Тициан стилизации не любил; просто он историчен:
Из Ортачалы плыл Орбелиани С уловом рыбы в легком челноке, Зурна звенела в утреннем тумане, Как будто бы подъем в татарском стане Пронзительно трубили вдалеке… И зурначами встрепанное утро Уже грузилось в сливах на ослов, В корзинах, отливая перламутром Росы коджорских утренних лесов…«Мухамбази, которое не поется» пронизано ощущением духовной гармонии. Поэт — участник мирного состязания: в смелости, вольности, выразительности метафор, в поэтической заразительности… Тициан Табидзе вступает в спор с певцом, воплотившим в своих песнях кавказский Восток, с Арутином Саят-Нова. Поэт истинно народный, Саят-Нова писал о сердцах, одержимых любовью, дерзкие, пестротканые песни, бьющие эмоцией через край:
Кто я, знать хочешь, мне докучая? На наши песни взял все права я. Я — Арутин, Саят-Нова я! Пою — и песни гремят громами…Правда, в переводе К. Липскерова эти строки Саят-Нова звучат несколько напряженно. В натуре песни Саят-Нова — как рыжие вольные воды Куры, бегущие по каменистому ложу. Такими видятся песни его Тициану:
Саят-Нова словами поутру Трясет за косы сонную Куру… Там песнь его вовсю Каро горланит: «Где прогремят стихи Саят-Нова, Там гром гремит и клонится трава!»Поет рыбак на заре… Или — вставший на рассвете мастеровой. Это все происходит в историческом, старом Тбилиси. Ортачала — зеленая окраина города, рай фруктовых садов, а Коджоры — село над городом. В стихотворении, как на речном обрыве, видны в разрезе исторические пласты: от старинных — времен персидских нашествий, турецких и татарских набегов, через восемнадцатый, осевший последним большим пожаром и песнями век, через девятнадцатый (Григол Орбелиани) в сегодня. Поэтическая пластика городского пейзажа; его живописные, почти бытовые детали, подчеркивающие необычайность и свежесть лирических описаний — будь то «зурначами встрепанное утро» или горы над городом, ущельями зевающие спросонок. Они рядом: Грузия Григола Орбелиани, которая так выразительно и волнующе отливает перламутром росы и горланит песни, как будто трясет за рыжие косы Куру, и сегодняшний дивный город:
И вот опять проснулся мой Тбилиси, Спросонья потянулись цепи гор. Ущельями зевнув, поднялись выси И вызывают сердце на простор… С зарей еще прекрасней храм Кашвети. В такое точно время, на рассвете, Орбелиани плыл в родные дали, Туда, где тамаду уже давно Рога, вином наполненные, ждали И подносили с криками вино: «А ну-ка, парень, пей до дна смелее!» Я — Тициан. Пусть знают, как я пью… Но я в стихах во много раз сильнее: Не только гром гремит под песнь мою — Она под шум кладбищенской травы Рассыплет в щепы гроб Саят-Новы.Это — литературный эксперимент. Тициан вообще-то далек от мысли уподобиться народному певцу.

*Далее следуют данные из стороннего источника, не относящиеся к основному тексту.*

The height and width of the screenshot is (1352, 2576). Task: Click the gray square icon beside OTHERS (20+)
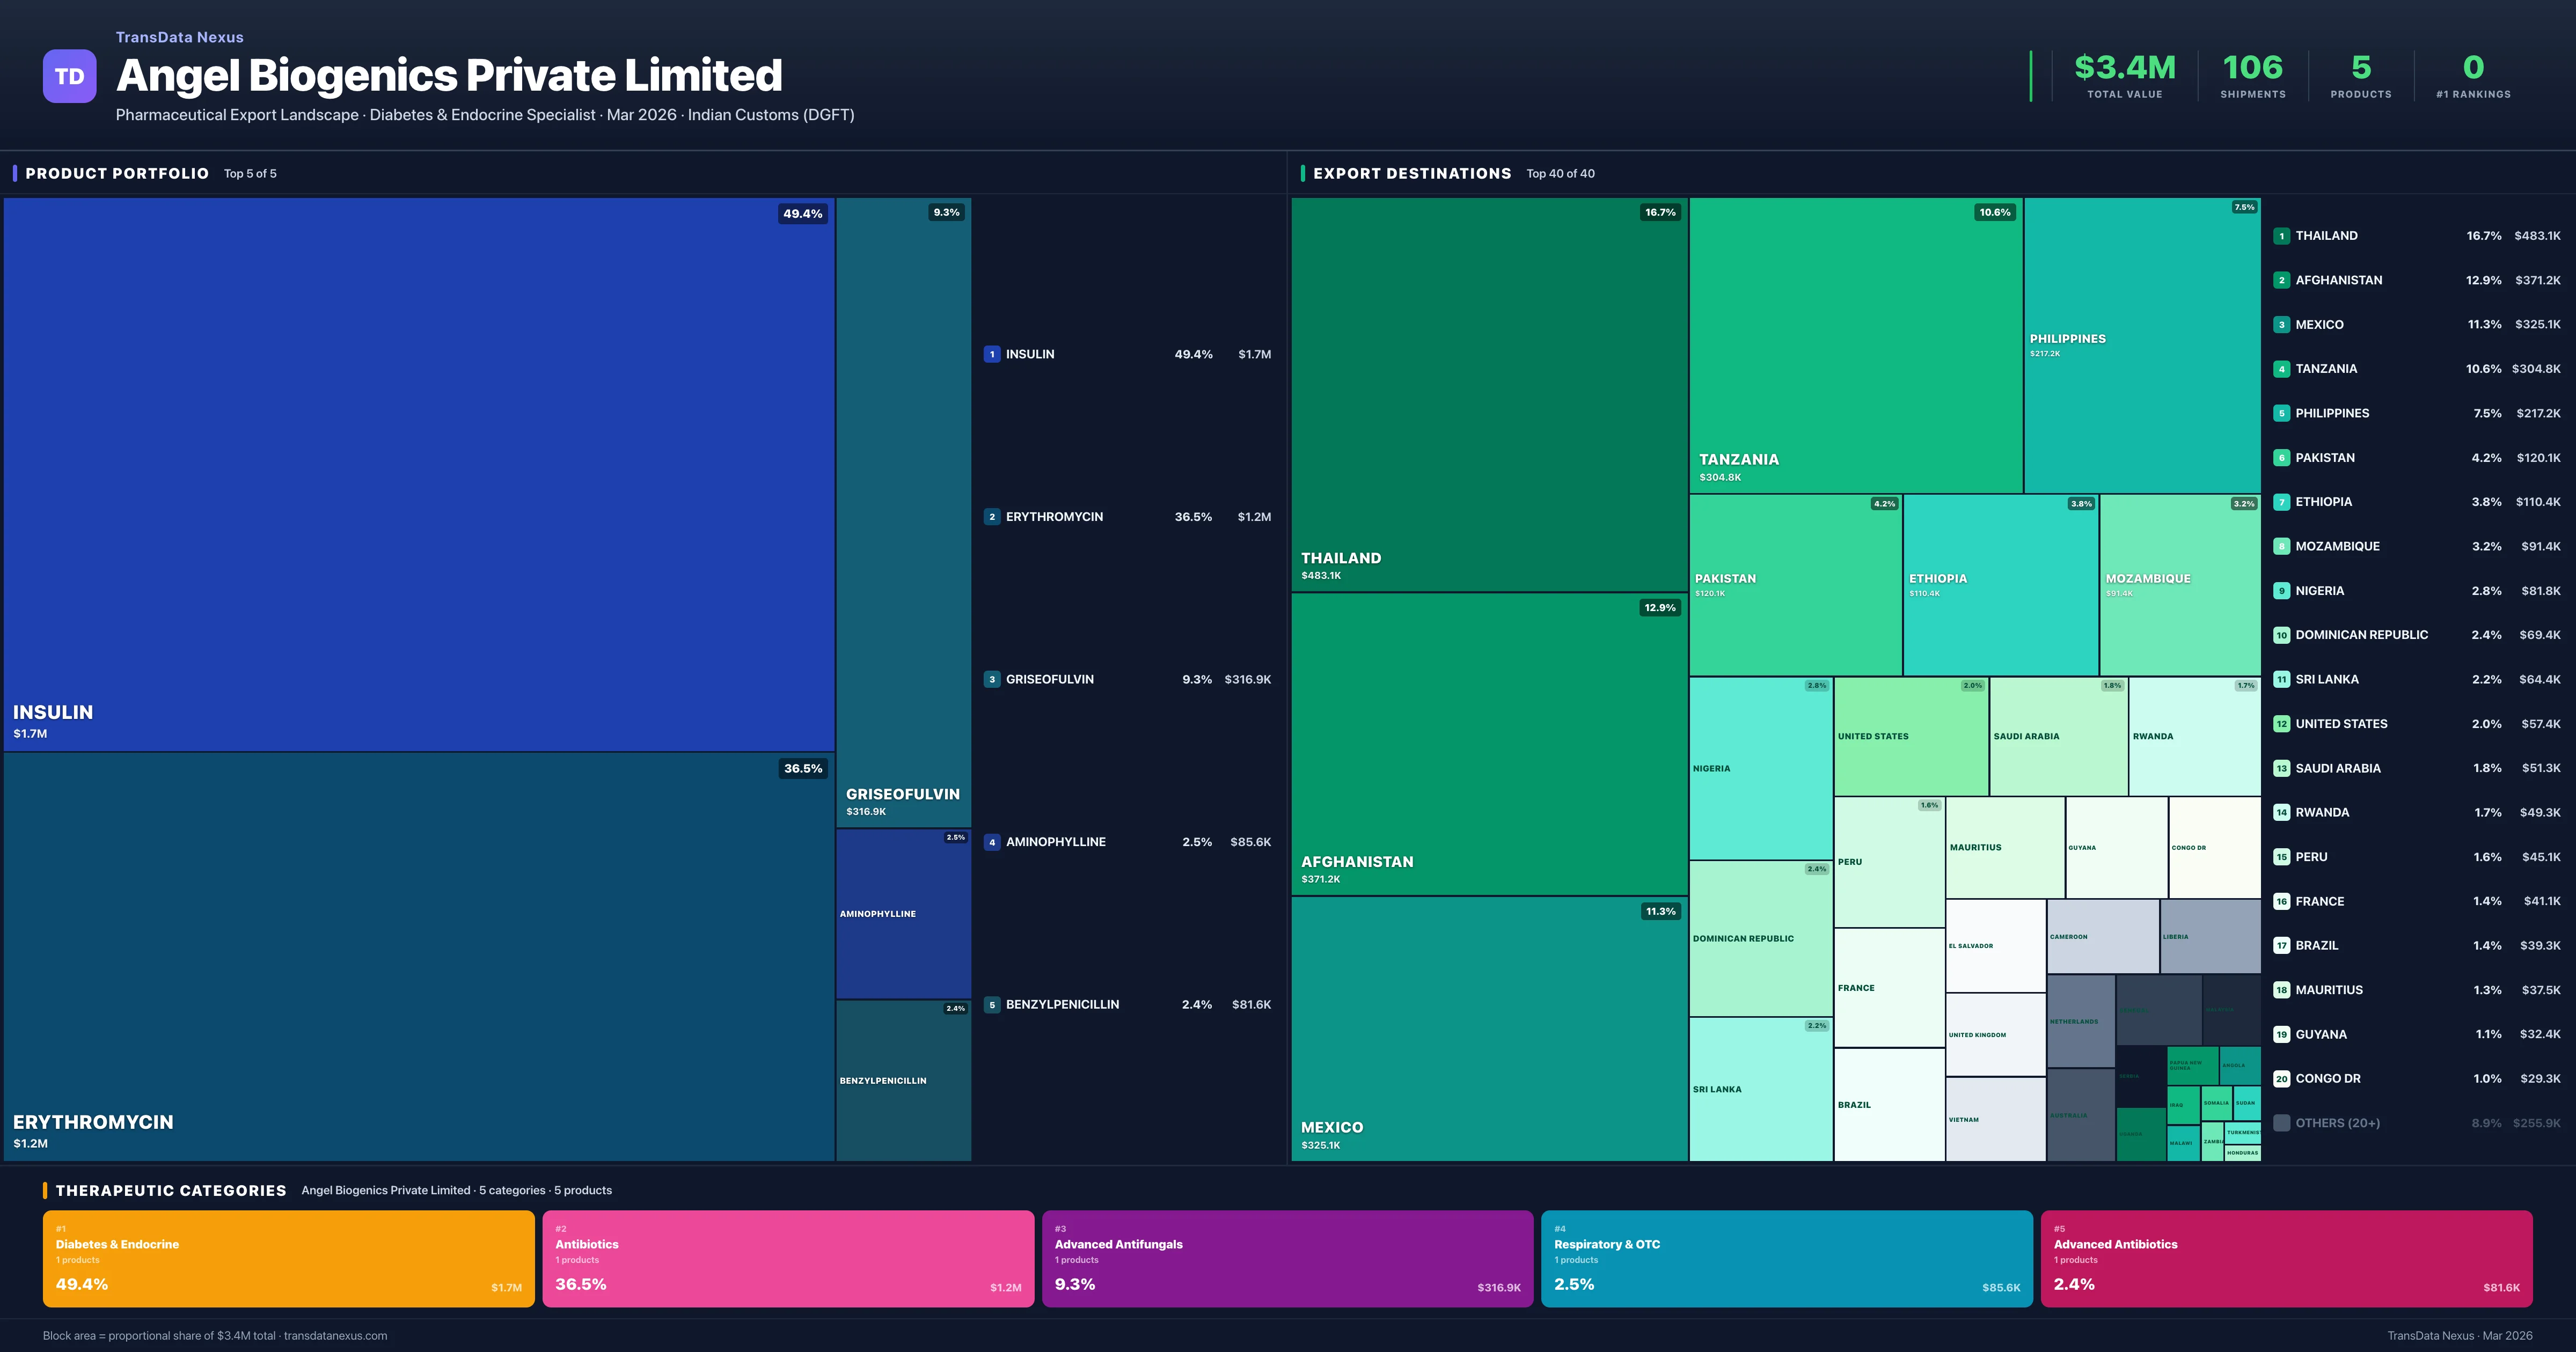pos(2282,1122)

Лет десять спустя, когда проблема народности будет повсеместно в литературе выдвинута на первый план и слава народных певцов («ашугов», «акынов», «сказителей») будет вознесена буквально на недосягаемую высоту, Тициан сочтет необходимым уточнить свое отношение к этой области поэтического творчества (в статье «Саят-Нова», 1935): «Лично я против того, чтобы канонизировать жанр ашугов в грузинской литературе, — скажет он, — против тенденции, которая когда-то намечалась в театре и литературе. Я также против того, чтобы низвести поэзию ашугов до поэзии карачохелов и кинто. Надо определить ее первичное русло и найти ей литературное оправдание».